New Jersey’s criminal harassment statute has long occupied the space in which the messiest family law disputes cross over into the realm of criminal law. Although there are indeed many legitimate cases of harassment that deserve punishment, in recent years New Jersey appellate courts increasingly had noted that the harassment statute too often criminalized “ordinary domestic contretemps” – i.e. the non-violent verbal sparring that accompanies the disintegration of a marriage or romantic relationship. In the view of the courts (and many frustrated family law and criminal attorneys), New Jersey’s harassment statute was too permissive in allowing an angry spouse or romantic partner to file criminal or civil domestic violence charges after being subjected to hurtful or vile insults, even where there had been no actual violence or threat of harm. 

Though the decision received little press coverage, it will drastically affect thousands of civil and criminal domestic violence actions in New Jersey courts.

In State v. Burkert, decided on December 19, 2017, the New Jersey Supreme Court determined that New Jersey’s broadly-written harassment statute could not be squared with the First Amendment to the United States Constitution, which protects the right to voice “offensive discourse, hateful ideas, and crude language” in the name of a free flow of ideas. Rather than strike down the statute as unconstitutional, however, the Court in Burkert chose to rewrite it, effectively decriminalizing the type of non-violent and non-threatening verbal assaults that too often had formed the basis of criminal or civil domestic violence charges. Though the decision received little press coverage, it will drastically affect thousands of civil and criminal domestic violence actions in New Jersey courts.

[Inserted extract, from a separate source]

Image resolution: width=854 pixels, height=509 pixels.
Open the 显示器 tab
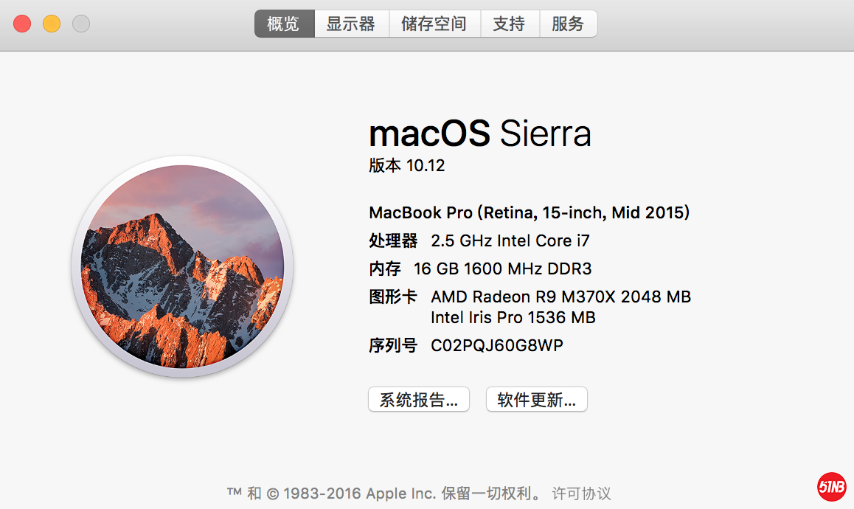[351, 24]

Burkert arose out of a conflict in the workplace. The defendant, a corrections officer at the Union County Jail, littered the jail with fliers depicting a co-worker’s wedding photos with added sexually-charged, personally offensive comments. The defendant was convicted of harassment, which makes it a criminal offense to “engage in any other course of alarming conduct or of repeatedly committed acts with purpose to alarm or seriously annoy such other person” with the purpose to “harass.” In other words, the statute allowed a criminal conviction for the purposeful “harassment” of another as long as the defendant’s intent was to “alarm or seriously annoy.”

Justice Albin, writing for the Court, explained that the harassment statute was never intended to criminalize “the common stresses, shocks, and insults of life that come from exposure to crude remarks and offensive expressions” or to “enforce a code of civil behavior or proper manners.”  The vague language of the harassment statute failed to “put a reasonable person on sufficient notice of the kinds of speech that the statute proscribes.” To save the statute from unconstitutionality, the Court chose to effectively rewrite the statute by construing the “any other course of alarming conduct” and “seriously annoy” language as “repeated communications directed at a person that reasonably put that person in fear for his safety or security or that intolerably interfere with that person’s reasonable expectation of privacy.”

Thus, the new touchstones of non-violent harassment are (1) a reasonable fear for one’s safety, or (2) an “intolerable interference” with one’s reasonable expectation of privacy. An attempt to “seriously annoy” will no longer support a harassment charge.